Miller Receives NSF Grant for Beer, Tuna Industry Research
Nathan Miller, associate professor of strategy and economics, received a grant from the National Science Foundation to support his research on collusion in the beer and tuna industries. The $57,000 grant will support a graduate student in economics this year, and Miller said that he and his co-authors hope to hire two more graduate students next year.
Miller’s research analyzes the ways in which companies can cooperate to distort pricing. “The objective is to discover whether the prices that we see on the shelf reflect a competitive process, or whether the companies that make these products are finding ways to suppress competition to support higher prices,” Miller said.
Along with Matthew Weinberg, professor of economics at Ohio State University, and Gloria Sheu, a staff economist at the U.S. Department of Justice’s antitrust division, Miller is studying the practice of “price leadership” in the beer industry. Miller said that they are writing a model to describe the way two leading beer producers, Anheuser-Busch and MillerCoors, are able to raise prices without explicitly colluding by each announcing price increases far in advance and allowing the other to match the increase.
Miller also is examining price fixing in the tuna industry.

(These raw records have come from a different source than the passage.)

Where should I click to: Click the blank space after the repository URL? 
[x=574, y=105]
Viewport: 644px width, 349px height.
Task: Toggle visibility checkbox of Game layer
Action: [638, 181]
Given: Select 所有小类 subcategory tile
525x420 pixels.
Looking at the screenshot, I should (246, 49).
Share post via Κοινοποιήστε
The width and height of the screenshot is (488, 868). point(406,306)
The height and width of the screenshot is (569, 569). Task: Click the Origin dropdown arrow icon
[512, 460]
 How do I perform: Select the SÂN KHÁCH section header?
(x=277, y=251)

Executives of Starkist and Bumblebee pled guilty to price fixing this October in response to a federal investigation into both their companies and Chicken of the Sea. Miller, Weinberg, and Marc Remer, professor of economics at Swarthmore College, are hoping to determine how far above the normal market rate the tuna industry was able to raise prices.

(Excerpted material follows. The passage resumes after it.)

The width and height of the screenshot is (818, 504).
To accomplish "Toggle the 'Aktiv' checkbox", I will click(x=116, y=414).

The economics of collusion is a relatively uncommon area of study, according to Miller, a fact for which he credits the grant he received. “The reason I think this attracted attention from the National Science Foundation is that there is a lot of academic interest in how competitive our markets are, and whether or not competition is producing the sort of economic outcomes that historically it has in this country,” he said.
“The economics literature itself has not done very much thinking rigorously about the empirical economics of collusion, so we’re trying to fill that gap to produce results and methods that can help us think about the situations in which we can rely on markets to produce reliable outcomes.”

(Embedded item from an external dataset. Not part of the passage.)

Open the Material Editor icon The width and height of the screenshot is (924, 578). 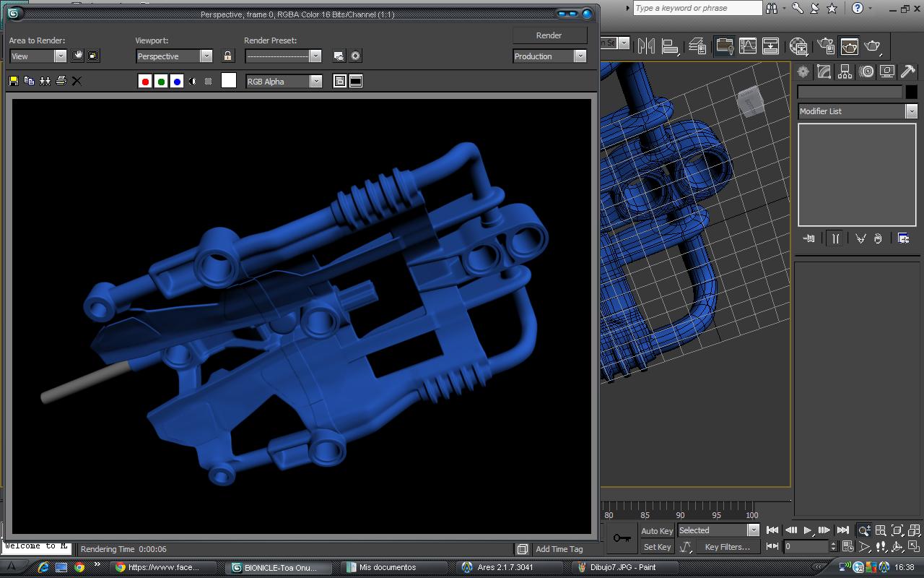tap(798, 46)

The grant has provided funding for graduate students to help with research. Miller and his co-authors hired Minji Kim, a Georgetown doctoral student in economics, this year and are planning to hire another graduate student from Georgetown and one from Ohio State University next year.
Miller added that a draft of the working paper on the beer industry is published, and he and his co-authors are working empirical analysis of their data on the tuna industry. He hopes to finish both papers next year.